Un contrasto memorabile: le urla si intrecciano con i Green Day di Basket Case, e i titoli di coda esplodono su Where Have All the Flowers Gone? cantata da Marlene Dietrich. Una beffa crudele, un brindisi al tramonto dell’umanità.
Il futuro è adesso
“Gran parte della distopia riflette il mondo reale”, ha detto Lanthimos in conferenza stampa. “Non è un futuro, è ciò che accade adesso. Spero che Bugonia faccia riflettere le persone”.
Emma Stone ha parlato del lavoro con il regista come di un ambiente sicuro: “Posso esplorare parti di me che non conoscevo, in una storia che riflette la società in modo affascinante e divertente”.
Plemons ha definito Teddy “un’anima in pena che voleva solo aiutare”.
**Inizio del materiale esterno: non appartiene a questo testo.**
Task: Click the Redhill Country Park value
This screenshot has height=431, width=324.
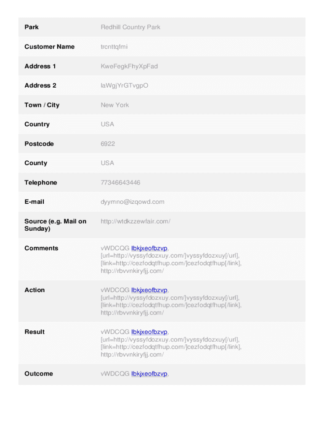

Una commedia nera del presente
Alla fine Bugonia è tutto questo: commedia nera, thriller paranoico, tragedia politica e parabola esistenziale. È un film che ti fa ridere e tremare nello stesso istante, che ti rapisce insieme ai suoi personaggi e ti chiude nel seminterrato con loro.
Un’apocalisse da camera, uno specchio deformato e deformante di ciò che viviamo ogni giorno: complotti, fake news, alienazione digitale. Lanthimos conferma di essere uno dei registi più radicali e necessari del nostro tempo.